Redefinisi Rukun Islam
Ulfa juga mengkritik fenomena kemunduran umat Islam sekarang. Beberapa contoh sederhananya : umat Islam sekarang banyak melanggar hukum, pejabatnya korup, tidak bisa menjaga kebersihan, parkir mobil sembarangan, melanggara aturan lalu lintas, tidak sabar untuk antri, dan lain-lain. Padahal mereka itu, kataUlfa, rajin shalat, membayar zakat, dan juga banyak yang sudah haji. Bahasa singkatnya, kesalehan ritual tidak berimbas pada kesalehan social.

Semua ini terjadi, lanjut Ulfa, karena umat Islam sekarang terpaku pada ritual formal pelaksanaan kelima rukun Islam, tanpa berusaha memahami pesan-pesan moral yang terkandung di dalamnya. Ulfa juga mengkritik para ulama klasik yang dominan fiqh-minded, ketika menjelaskan konsep-konsep rukun Islam kepada umat. Sehingga ajaran agama terasa ‘kering’.

Melalui buku Syuq : Qiraah fi Arkani al Islam, Ulfa melakukan al qiraah ar ruhaniah terhadap konsep-konsep rukun Islam. Sebagaimana dilakukan Al Ghazali dalam Ihya Ulumuddin-nya. Pemahaman umat akan konsep-konsep rukun Islam, kata Ulfa, harus diubah. Konsep-konsep aplikasi dari kelima rukun Islam, perlu dirumuskan ulang. Terlebih ayat-ayat Al Quran terkait konsep-konsep kelima rukun Islam ini, umumnya bersifat dzanni dan global.

Penutup
Gagasan-gagasan Ulfa Yusuf banyak menuai kritik dari sejumlah ulama dan intelektual di Tunis.

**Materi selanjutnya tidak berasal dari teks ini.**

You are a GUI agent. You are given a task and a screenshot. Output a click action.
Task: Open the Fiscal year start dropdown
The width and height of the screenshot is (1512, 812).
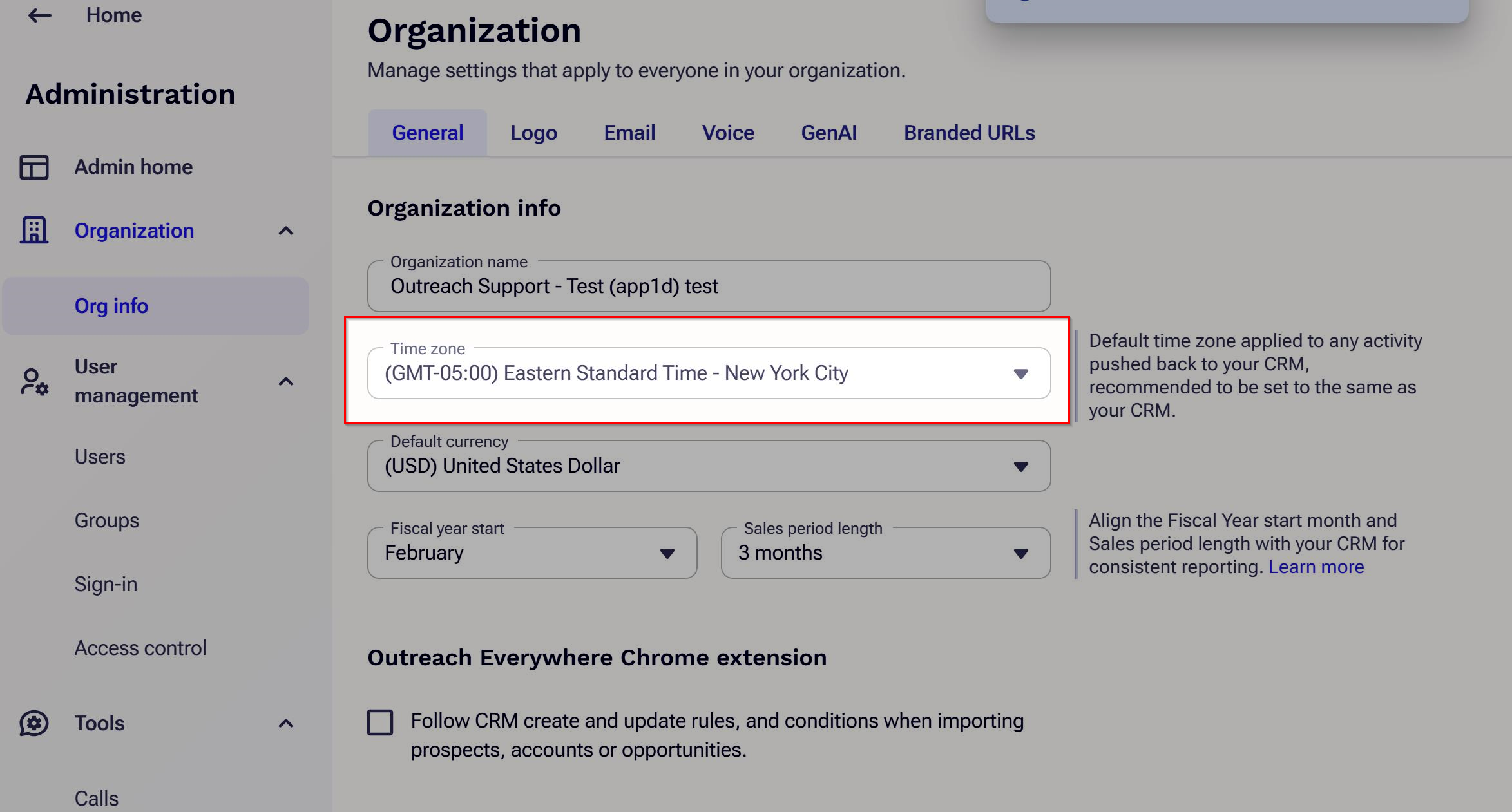click(531, 553)
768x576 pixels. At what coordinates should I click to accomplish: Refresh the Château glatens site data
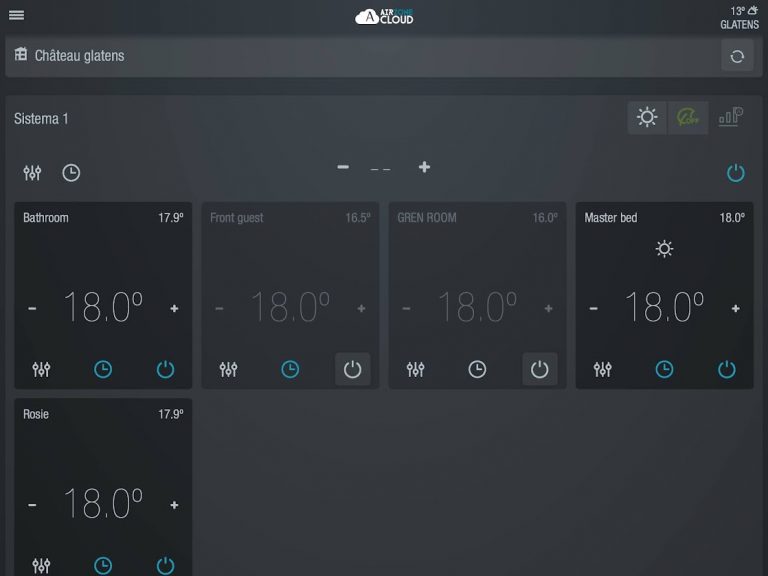coord(737,56)
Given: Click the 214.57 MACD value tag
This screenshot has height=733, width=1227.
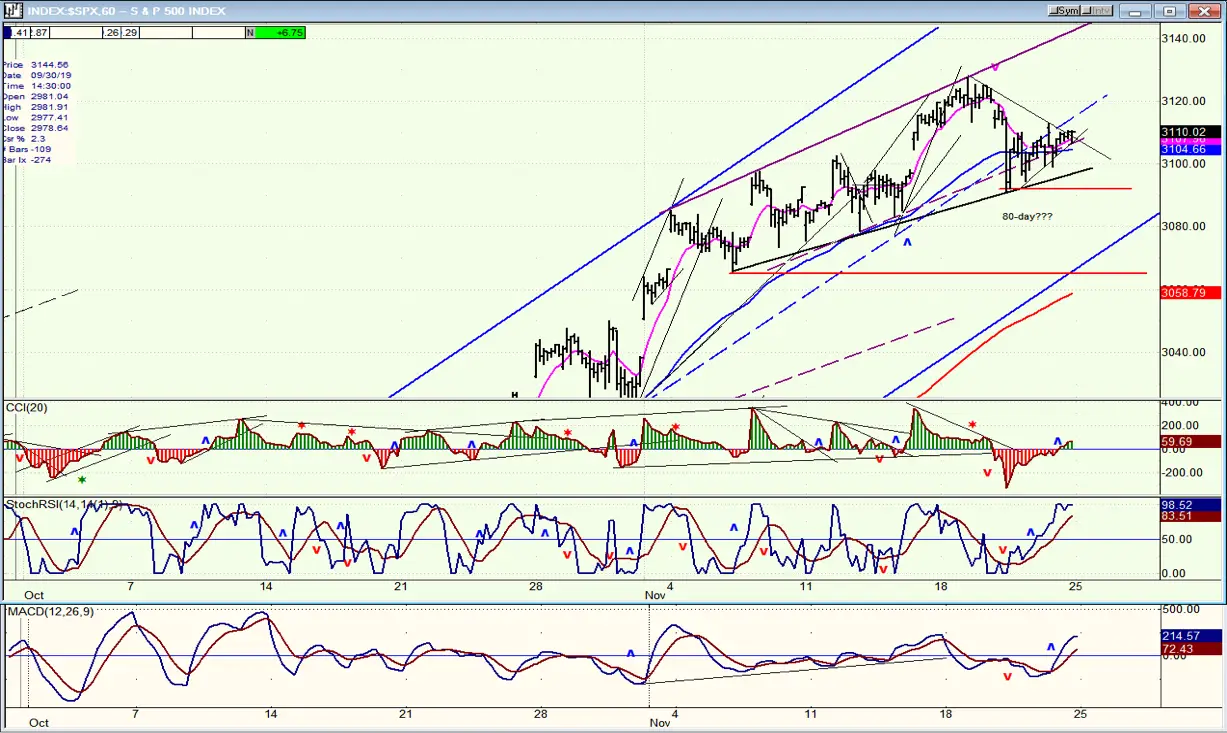Looking at the screenshot, I should [1191, 636].
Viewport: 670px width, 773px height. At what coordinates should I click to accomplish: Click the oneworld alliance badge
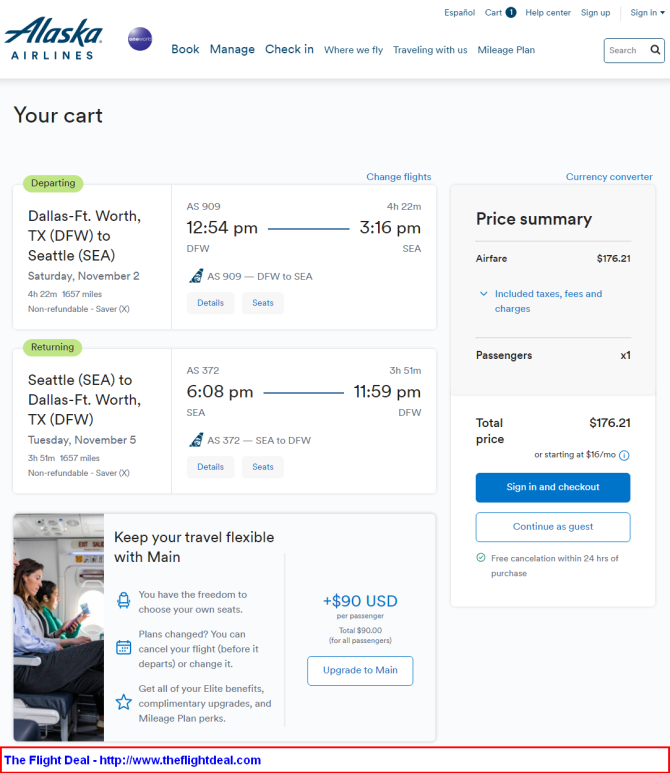(140, 39)
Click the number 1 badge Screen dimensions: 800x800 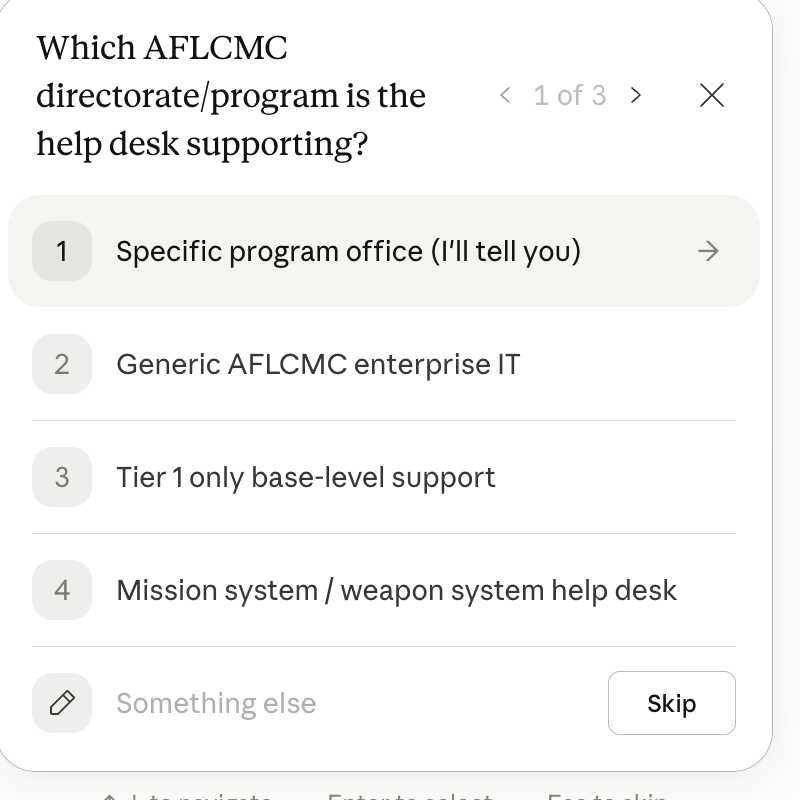click(x=62, y=251)
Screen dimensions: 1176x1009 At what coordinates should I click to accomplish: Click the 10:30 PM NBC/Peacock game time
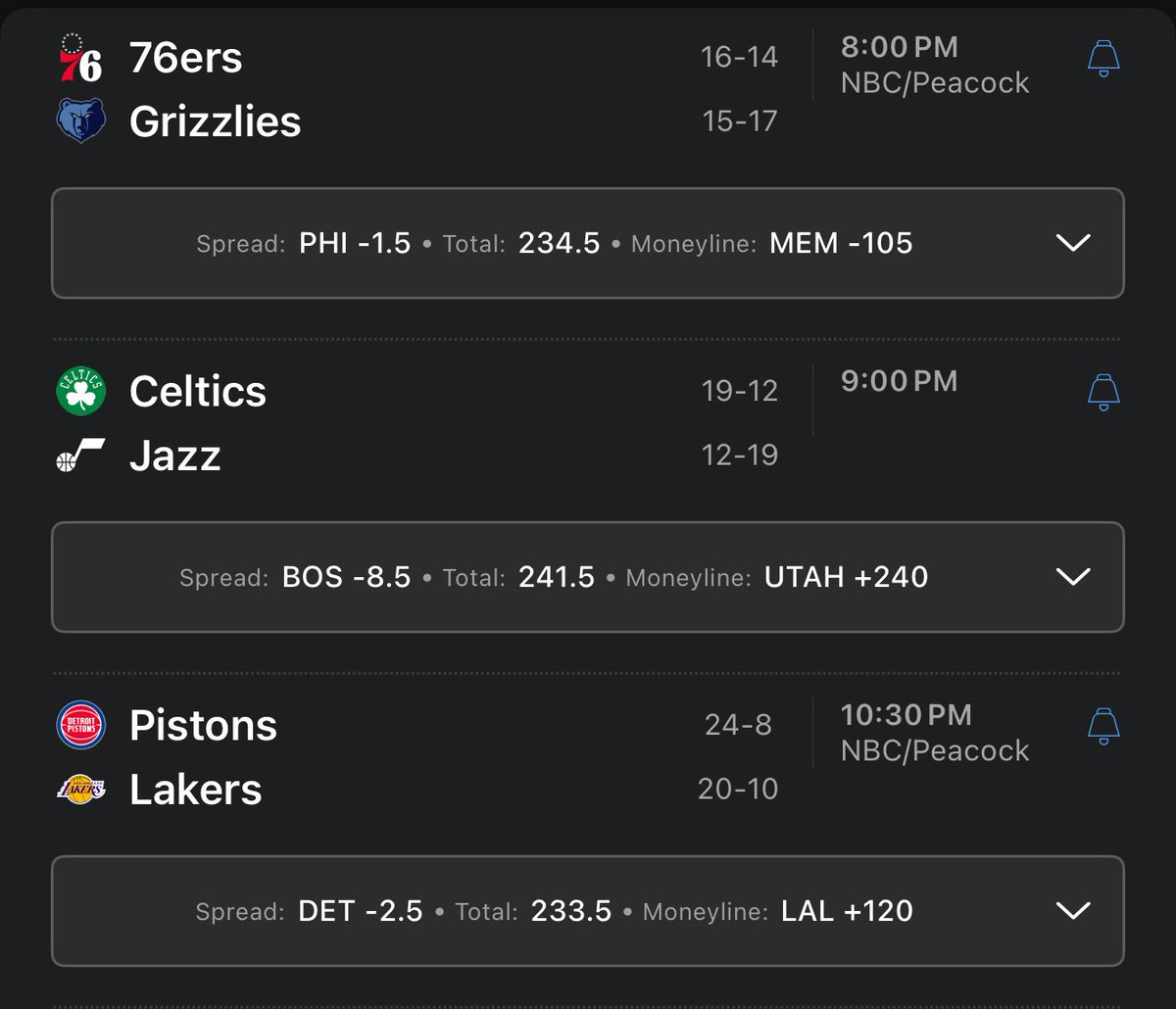[x=934, y=733]
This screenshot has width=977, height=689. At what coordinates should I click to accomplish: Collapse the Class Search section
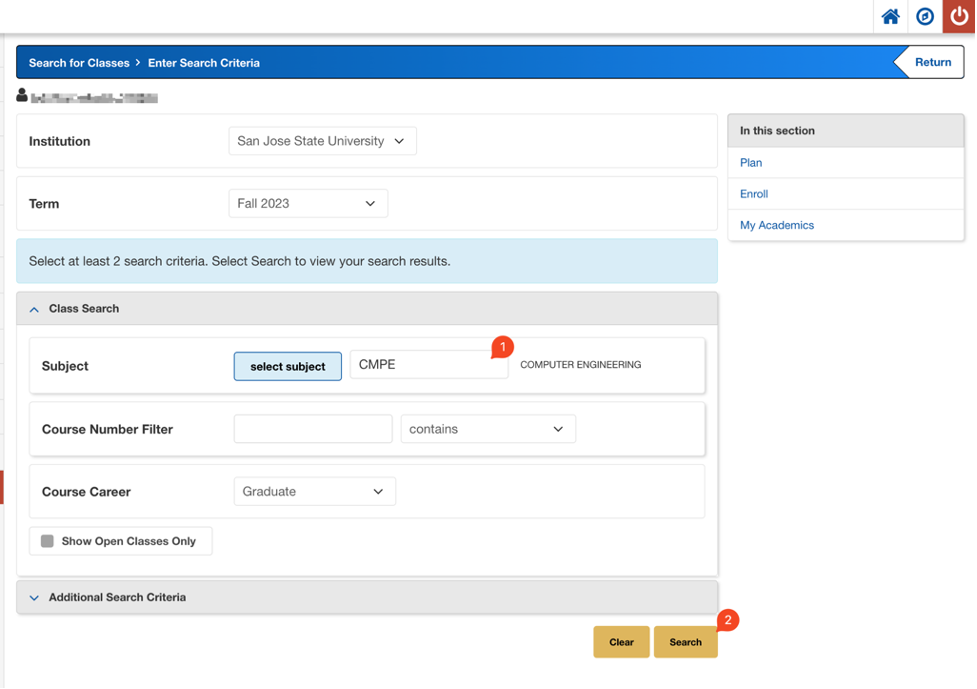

Kampus tempatnya mengajar, Univ Manouba, sering menjadi sasaran demonstrasi para aktifis salafi, yang tidak setuju dengan gagasan-gagasan liberal. Terlebih dalam keseharian, Ulfa muncul sebagai wanita Muslimah tanpa jilbab, berdandan cantik dan rambut panjang terurai.

Di kalangan masyarakat bawah, Ulfa Yusuf juga tidak disukai. Tidak semua toko buku memiliki koleksi buku-buku Ulfa Yusuf. Maktabah Tunis misalnya, sebuah toko buku yang biasa menjual buku-buku keislaman kontemporer, dan buku-buku filsafat dari Maroko.

“Ada karya Ulfa Yusuf yang terbaru ga?” tanyaku ke Mr Lutfi, sang penjaga toko. Lutfi malah nyengir, “Tidak ada. Bos melarang saya menjual buku-buku Ulfa”, kata dia. "Terus, di toko mana saya bisa menemukannya?"tanyaku lagi. "Coba kamu ke TB al Kitab, dekat hotel Afrika", jawab Lutfi lagi. Aku mengangguk-angguk.

Lutfi tidak tau bahwa sebenarnya aku sedang berpura-pura. Salam Manis dari Tunis.